Il est très rare qu’un film belge fasse l’unanimité mais Little Black Spiders pourrait bien la faire. Inspiré d’une histoire vraie, ce film nous heurte par l’excellence de sa réalisation.

Voici venir à l’horizon la sortie du film « Little Black Spiders » narrant l’histoire véridique de plusieurs jeunes filles enceintes envoyées en pension afin d’accoucher dans la sérénité mais surtout dans l’anonymat.

Ne tournons pas autour du pot, ce film flamand est un pur bijou du septième art et mérite certainement de nombreux prix pour la mise en scène époustouflante de Patrice Toye mais aussi pour les interprétations bluffantes de jeunes actrices belges jusqu’ici méconnues. Ce récit dramatique est inspiré d’une histoire vraie s’étant déroulée en Belgique et dont nous ignorions l’existence.

Le fossé linguistique

Dans notre petit royaume, les âmes sont nombreuses mais le territoire ne s’étend que sur une surface aussi plane que dérisoire. Pourtant, et ce n’est pas un scoop, le fossé culturel qui sépare les deux communautés principales du pays est immense. C’est pour cette raison que le cinéma néerlandophone ne perce pas vraiment en Wallonie et vice-versa.

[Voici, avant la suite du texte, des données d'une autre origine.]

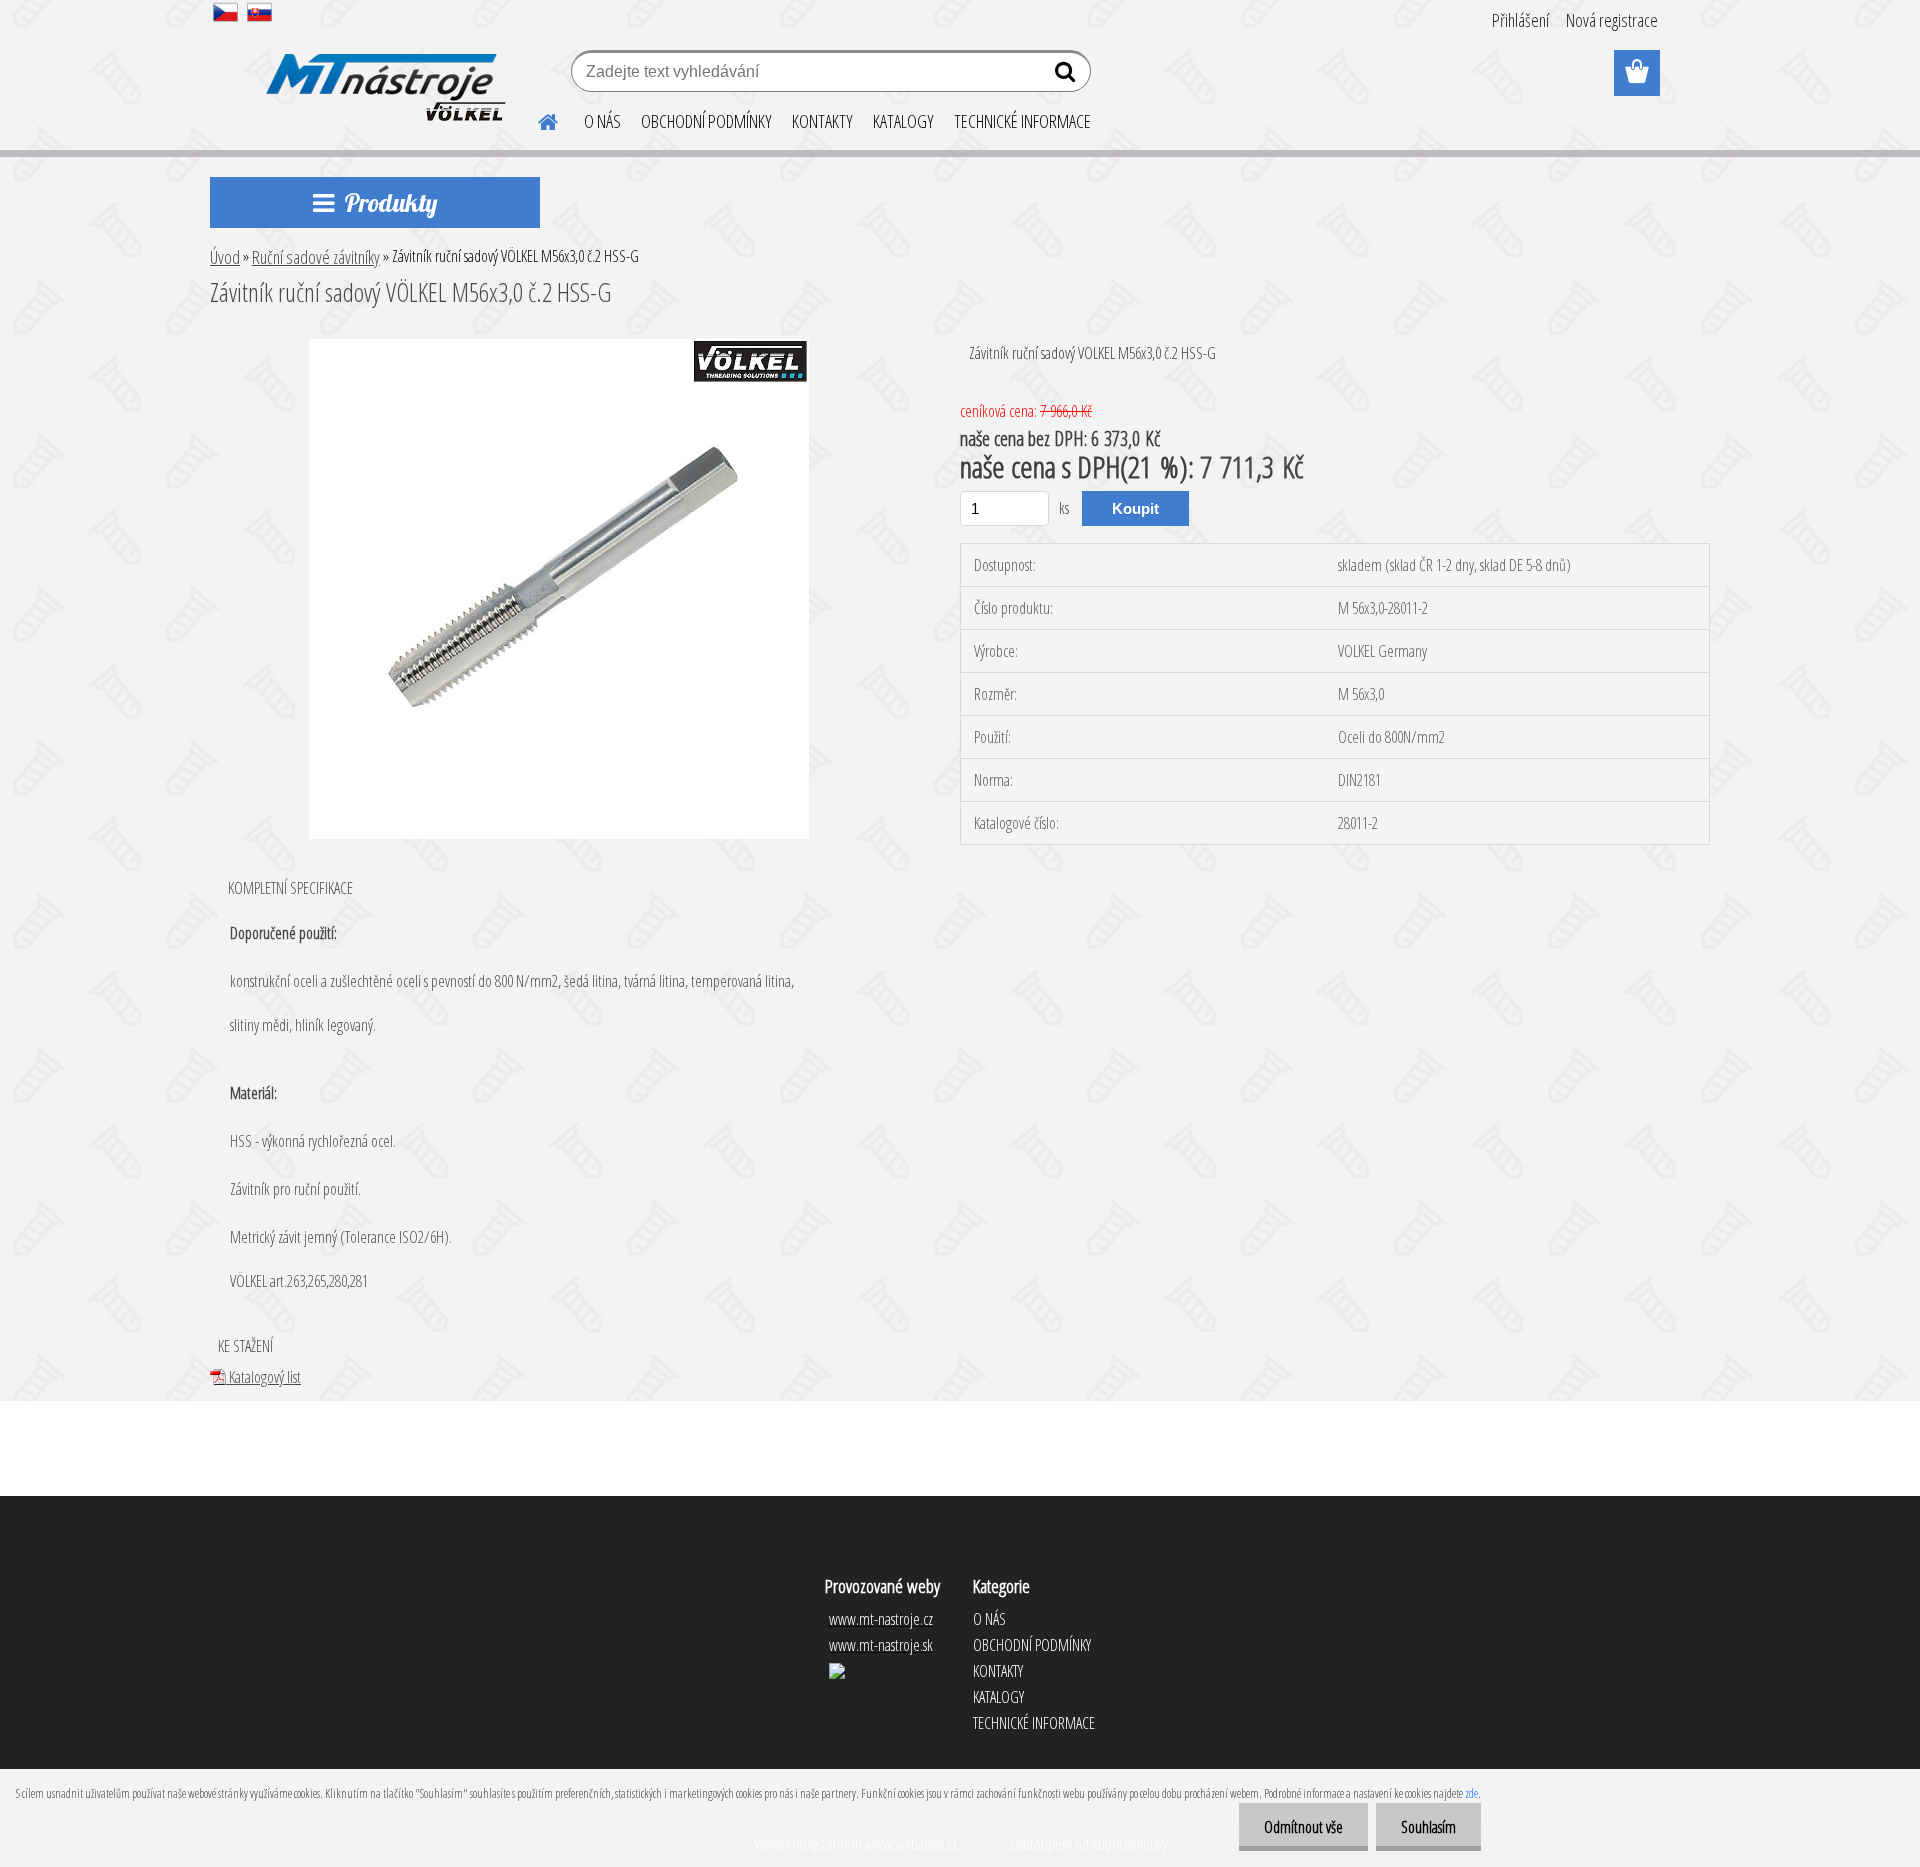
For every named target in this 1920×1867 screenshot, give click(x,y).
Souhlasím (1428, 1827)
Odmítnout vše (1303, 1827)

Un manque d’ouverture dommageable pour les cinéphiles car la Flandre a une belle carte à jouer sur le plan international en produisant des films de qualité. Une qualité incontestable qui nous amène même au constat d’avouer que les deux derniers coups de cœur qui nous ont été amené de voir étaient flamands, Hasta la Vista et Little Black Spiders. Malgré cela, le cinéma flamand s’inscrit totalement dans la lignée du film belge qui tient en estime l’individu et sa situation sociale plutôt que le groupe et la cocasserie dont les studios hexagonaux sont beaucoup plus friands.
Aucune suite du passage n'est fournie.